VIKADJE DO PASSÉ

MANIÈRES DE VIVRE DU PASSÉ

MÂRCHAU

MARÉCHAL-FERRANT

li mârchau dins s' fwadje (le maréchal-ferrant dans sa forge)

(Derwahl, Schmiede)

Jean-Jacques Gaziaux, Des gens et des bêtes, Traditions et parlers populaires, 1999

 

G LE FERRAGE

 

1 GÉNÉRALITÉS

 (p.32) Le métier de maréchal-ferrant a cessé d’être pratiqué à Jauchelette à la fin des années ’50. Mon témoin local, Pierre Dessart, le fils du vieux maréchal, Piêre d‘ èmon l’ Marchau, a suivi les cours de l’école de maréchalerie de Bruxelles. Cependant, il n’a pas continué l’activité paternelle, qui a perdu sa rentabilité lorsque la traction animale a été remplacée par les tracteurs.

Dès lors, les propriétaires de chevaux ont dû se rendre dans une commu­ne voisine, d’abord à Glimes, ensuite à Huppaye, chez Charles Theys, où j’ai encore assisté à un ferrage en 1973. Châle travaye dè marchau à Oupâye. Depuis lors, ce dernier a fermé son atelier. L. Goffinet, le dernier à posséder un cheval de labour à Jauchelette, n’a donc plus pu compter sur (p.30) les services d’aucun maréchal-ferrant installé dans le voisinage ; n’ a pëpont d’ marchau  avaur-cë.

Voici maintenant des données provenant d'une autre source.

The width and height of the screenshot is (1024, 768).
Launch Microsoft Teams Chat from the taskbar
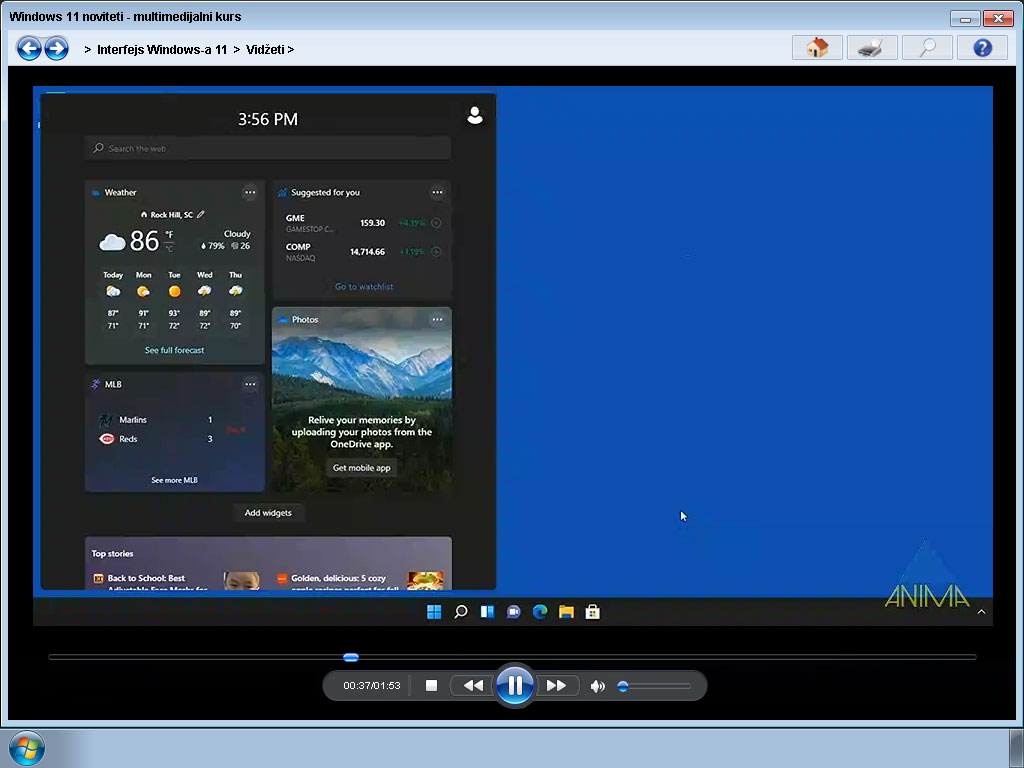(512, 611)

Asteûre, ë faut oyè on diplome po ièsse maîsse ‘maître’ marchau. Jadis, l’apprenti allait s’initier au métier chez un maréchal ; on-aleûve travayi come apërdëce dèlé on marchau ; on-èsteût lodji èt nourë, on travayeûve po one drénguèle ‘pourboire’. On d’vëneûve maîsse-marcha lë djou qu’ on-èsteût capâbe dë fèrer èt d’ fwârdji ‘forger’ lès fiêrs lë tot seû.

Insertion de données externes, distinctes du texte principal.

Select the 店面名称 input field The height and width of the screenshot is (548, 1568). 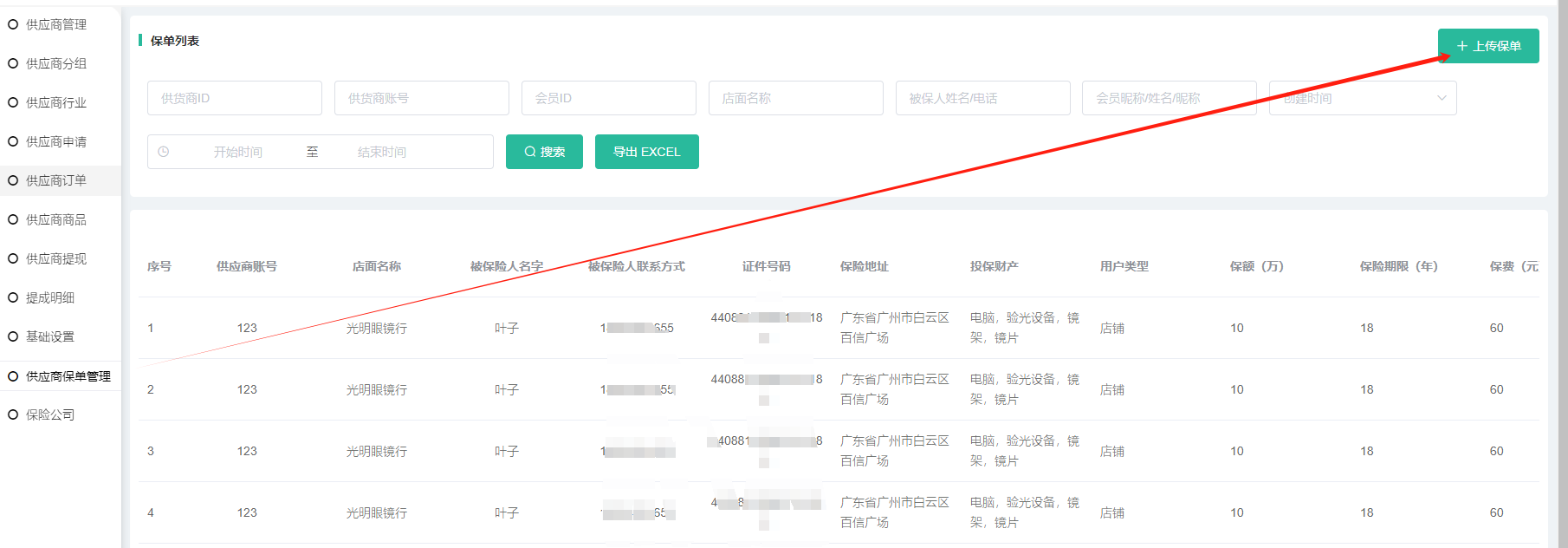(x=796, y=98)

Seule, la ferme de la Ramée possédait une forge, one fwadje, à usage peronnel ; l’artisan s’y rendait de temps à autre pour ferrer. Néanmoins, en cas d’urgence, un valet amenait les chevaux au village, chez le maréchal. Comme les clients étaient souvent très nombreux et que l’ouvrier ne pou­vait attendre trop longtemps, il se contentait d’attacher les chevaux au mur du cimetière, juste en face de la forge – on-aloyive lès tch’vaus d’ l’ Abîye à l‘ mërâye dè l‘ cèmintîre – et il retournait à son travail. Après le ferrage, il suffisait de renvoyer les chevaux à la ferme, qu’ils regagnaient tout seuls ; lès tch’vaus d’ à Bèguén ralin’ fèrés à l’Abîye, is mougnetin’ ‘mangeottaient’ au-d-dèlong ‘le long’ dès vôyes. Parfois, on juchait l’un ou l’autre garçon du village sur un cheval pour le ramener ; on-èmantchive on gamin ou deûs à tch’vau po l‘ r’min.ner.